> [DATA FOR PROCESSING]

----

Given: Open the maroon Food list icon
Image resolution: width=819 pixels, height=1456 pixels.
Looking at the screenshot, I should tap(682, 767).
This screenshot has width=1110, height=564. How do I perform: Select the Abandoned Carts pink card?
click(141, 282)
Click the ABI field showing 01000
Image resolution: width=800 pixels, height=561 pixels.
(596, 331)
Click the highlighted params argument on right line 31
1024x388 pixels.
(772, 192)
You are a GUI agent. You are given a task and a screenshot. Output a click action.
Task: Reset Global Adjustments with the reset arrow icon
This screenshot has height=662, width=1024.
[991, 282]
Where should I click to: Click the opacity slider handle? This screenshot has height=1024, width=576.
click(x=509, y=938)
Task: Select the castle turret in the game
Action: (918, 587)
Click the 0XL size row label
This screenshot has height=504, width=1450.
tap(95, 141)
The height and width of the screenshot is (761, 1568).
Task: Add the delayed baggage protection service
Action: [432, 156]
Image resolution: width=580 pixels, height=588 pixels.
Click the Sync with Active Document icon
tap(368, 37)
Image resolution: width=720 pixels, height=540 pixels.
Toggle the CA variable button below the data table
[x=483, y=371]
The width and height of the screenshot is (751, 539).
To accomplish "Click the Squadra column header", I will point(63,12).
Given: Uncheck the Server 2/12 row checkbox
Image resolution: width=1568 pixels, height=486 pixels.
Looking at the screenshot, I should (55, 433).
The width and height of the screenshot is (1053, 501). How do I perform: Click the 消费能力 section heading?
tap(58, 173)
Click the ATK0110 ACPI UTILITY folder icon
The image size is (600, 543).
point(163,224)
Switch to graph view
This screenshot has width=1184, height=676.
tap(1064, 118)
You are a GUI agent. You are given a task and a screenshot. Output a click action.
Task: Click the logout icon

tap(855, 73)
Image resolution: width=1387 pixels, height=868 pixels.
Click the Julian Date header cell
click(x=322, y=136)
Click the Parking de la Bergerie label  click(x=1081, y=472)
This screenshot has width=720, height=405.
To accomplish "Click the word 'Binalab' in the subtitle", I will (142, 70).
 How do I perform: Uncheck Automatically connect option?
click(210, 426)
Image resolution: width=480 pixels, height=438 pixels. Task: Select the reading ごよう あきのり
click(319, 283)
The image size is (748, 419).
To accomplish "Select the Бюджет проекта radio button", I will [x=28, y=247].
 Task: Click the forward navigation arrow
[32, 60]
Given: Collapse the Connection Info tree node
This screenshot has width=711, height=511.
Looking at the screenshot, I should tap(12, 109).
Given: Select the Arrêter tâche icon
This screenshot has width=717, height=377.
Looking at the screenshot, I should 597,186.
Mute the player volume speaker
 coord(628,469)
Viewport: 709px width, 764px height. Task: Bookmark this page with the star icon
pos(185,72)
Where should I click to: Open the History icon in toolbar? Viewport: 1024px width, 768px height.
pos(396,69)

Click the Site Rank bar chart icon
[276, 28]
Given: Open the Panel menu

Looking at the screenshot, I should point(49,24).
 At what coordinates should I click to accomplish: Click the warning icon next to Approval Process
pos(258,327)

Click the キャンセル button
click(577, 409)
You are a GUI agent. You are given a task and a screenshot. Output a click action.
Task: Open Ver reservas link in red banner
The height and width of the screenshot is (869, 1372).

----

> [HOW TO COMPLETE THIS TASK] Restate each entry word for word.

> [SOLUTION TO THIS PROBLEM]
Given: Open the maroon Food list icon
Image resolution: width=819 pixels, height=1456 pixels.
Looking at the screenshot, I should tap(682, 767).
This screenshot has width=1110, height=564. How do I perform: Select the Abandoned Carts pink card?
click(141, 282)
Click the ABI field showing 01000
Image resolution: width=800 pixels, height=561 pixels.
(596, 331)
Click the highlighted params argument on right line 31
1024x388 pixels.
(772, 192)
You are a GUI agent. You are given a task and a screenshot. Output a click action.
Task: Reset Global Adjustments with the reset arrow icon
This screenshot has height=662, width=1024.
[991, 282]
Where should I click to: Click the opacity slider handle? This screenshot has height=1024, width=576.
click(x=509, y=938)
Task: Select the castle turret in the game
Action: (918, 587)
Click the 0XL size row label
This screenshot has height=504, width=1450.
tap(95, 141)
The height and width of the screenshot is (761, 1568).
Task: Add the delayed baggage protection service
Action: [432, 156]
Image resolution: width=580 pixels, height=588 pixels.
Click the Sync with Active Document icon
tap(368, 37)
Image resolution: width=720 pixels, height=540 pixels.
Toggle the CA variable button below the data table
[x=483, y=371]
The width and height of the screenshot is (751, 539).
To accomplish "Click the Squadra column header", I will point(63,12).
Given: Uncheck the Server 2/12 row checkbox
Image resolution: width=1568 pixels, height=486 pixels.
Looking at the screenshot, I should (55, 433).
The width and height of the screenshot is (1053, 501). How do I perform: Click the 消费能力 section heading?
tap(58, 173)
Click the ATK0110 ACPI UTILITY folder icon
The image size is (600, 543).
point(163,224)
Switch to graph view
This screenshot has width=1184, height=676.
tap(1064, 118)
You are a GUI agent. You are given a task and a screenshot. Output a click action.
Task: Click the logout icon

tap(855, 73)
Image resolution: width=1387 pixels, height=868 pixels.
Click the Julian Date header cell
click(x=322, y=136)
Click the Parking de la Bergerie label  click(x=1081, y=472)
This screenshot has width=720, height=405.
To accomplish "Click the word 'Binalab' in the subtitle", I will (142, 70).
 How do I perform: Uncheck Automatically connect option?
click(210, 426)
Image resolution: width=480 pixels, height=438 pixels. Task: Select the reading ごよう あきのり
click(319, 283)
The image size is (748, 419).
To accomplish "Select the Бюджет проекта radio button", I will [x=28, y=247].
 Task: Click the forward navigation arrow
[32, 60]
Given: Collapse the Connection Info tree node
This screenshot has width=711, height=511.
Looking at the screenshot, I should tap(12, 109).
Given: Select the Arrêter tâche icon
This screenshot has width=717, height=377.
Looking at the screenshot, I should 597,186.
Mute the player volume speaker
 coord(628,469)
Viewport: 709px width, 764px height. Task: Bookmark this page with the star icon
pos(185,72)
Where should I click to: Open the History icon in toolbar? Viewport: 1024px width, 768px height.
pos(396,69)

Click the Site Rank bar chart icon
[276, 28]
Given: Open the Panel menu

Looking at the screenshot, I should point(49,24).
 At what coordinates should I click to accomplish: Click the warning icon next to Approval Process
pos(258,327)

Click the キャンセル button
click(577, 409)
You are a GUI agent. You are given a task and a screenshot. Output a click action.
Task: Open Ver reservas link in red banner
The height and width of the screenshot is (869, 1372).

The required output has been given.